Find the line with "Instruction: Open the" and the line with "The image size is (800, 600)." in the entries below; output exactly those two lines, every line between them, and no others.

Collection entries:
========

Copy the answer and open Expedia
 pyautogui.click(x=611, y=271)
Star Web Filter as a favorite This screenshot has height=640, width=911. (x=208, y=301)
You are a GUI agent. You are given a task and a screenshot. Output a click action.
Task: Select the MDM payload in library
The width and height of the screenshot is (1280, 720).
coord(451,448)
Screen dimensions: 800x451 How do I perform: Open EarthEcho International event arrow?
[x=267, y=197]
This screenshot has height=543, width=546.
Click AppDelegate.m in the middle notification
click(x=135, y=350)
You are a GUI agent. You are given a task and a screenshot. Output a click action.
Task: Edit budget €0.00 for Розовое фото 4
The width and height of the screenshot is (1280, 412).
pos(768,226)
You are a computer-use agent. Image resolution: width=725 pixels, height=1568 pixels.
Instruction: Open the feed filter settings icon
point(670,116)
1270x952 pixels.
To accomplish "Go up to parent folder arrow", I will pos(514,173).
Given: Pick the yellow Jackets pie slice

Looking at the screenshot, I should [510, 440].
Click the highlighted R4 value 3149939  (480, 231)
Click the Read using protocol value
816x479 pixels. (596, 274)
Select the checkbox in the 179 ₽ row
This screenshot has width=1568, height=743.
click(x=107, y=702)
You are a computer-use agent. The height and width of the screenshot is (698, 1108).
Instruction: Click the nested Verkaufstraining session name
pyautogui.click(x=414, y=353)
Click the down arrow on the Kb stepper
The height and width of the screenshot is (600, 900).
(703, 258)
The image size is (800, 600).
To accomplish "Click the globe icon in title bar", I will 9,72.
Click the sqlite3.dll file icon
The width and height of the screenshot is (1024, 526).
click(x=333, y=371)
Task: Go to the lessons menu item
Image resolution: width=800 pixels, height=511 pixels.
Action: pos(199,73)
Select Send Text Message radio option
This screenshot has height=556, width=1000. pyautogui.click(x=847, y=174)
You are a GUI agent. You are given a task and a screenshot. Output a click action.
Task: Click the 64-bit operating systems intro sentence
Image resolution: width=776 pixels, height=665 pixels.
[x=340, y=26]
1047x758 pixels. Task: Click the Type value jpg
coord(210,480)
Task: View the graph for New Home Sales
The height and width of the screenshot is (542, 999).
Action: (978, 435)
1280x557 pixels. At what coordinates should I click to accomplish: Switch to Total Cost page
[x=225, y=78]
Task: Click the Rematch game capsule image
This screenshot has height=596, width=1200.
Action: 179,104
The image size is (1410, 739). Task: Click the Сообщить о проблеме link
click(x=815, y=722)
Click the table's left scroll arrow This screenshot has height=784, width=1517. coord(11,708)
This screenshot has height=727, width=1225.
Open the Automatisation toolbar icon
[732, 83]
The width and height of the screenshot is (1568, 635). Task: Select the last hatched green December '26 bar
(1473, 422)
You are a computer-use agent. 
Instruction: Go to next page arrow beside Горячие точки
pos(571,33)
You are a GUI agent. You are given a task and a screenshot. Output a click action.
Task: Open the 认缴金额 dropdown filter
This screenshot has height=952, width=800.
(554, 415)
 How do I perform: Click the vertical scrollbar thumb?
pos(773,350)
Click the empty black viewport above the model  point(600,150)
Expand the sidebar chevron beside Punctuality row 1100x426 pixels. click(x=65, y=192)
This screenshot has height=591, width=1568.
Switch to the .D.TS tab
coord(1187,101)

========

# [COMPLETED TASK]
Instruction: Open the feed filter settings icon
point(670,116)
1270x952 pixels.
To accomplish "Go up to parent folder arrow", I will pos(514,173).
Given: Pick the yellow Jackets pie slice

Looking at the screenshot, I should [510, 440].
Click the highlighted R4 value 3149939  (480, 231)
Click the Read using protocol value
816x479 pixels. (596, 274)
Select the checkbox in the 179 ₽ row
This screenshot has width=1568, height=743.
click(x=107, y=702)
You are a computer-use agent. The height and width of the screenshot is (698, 1108).
Instruction: Click the nested Verkaufstraining session name
pyautogui.click(x=414, y=353)
Click the down arrow on the Kb stepper
The height and width of the screenshot is (600, 900).
(703, 258)
The image size is (800, 600).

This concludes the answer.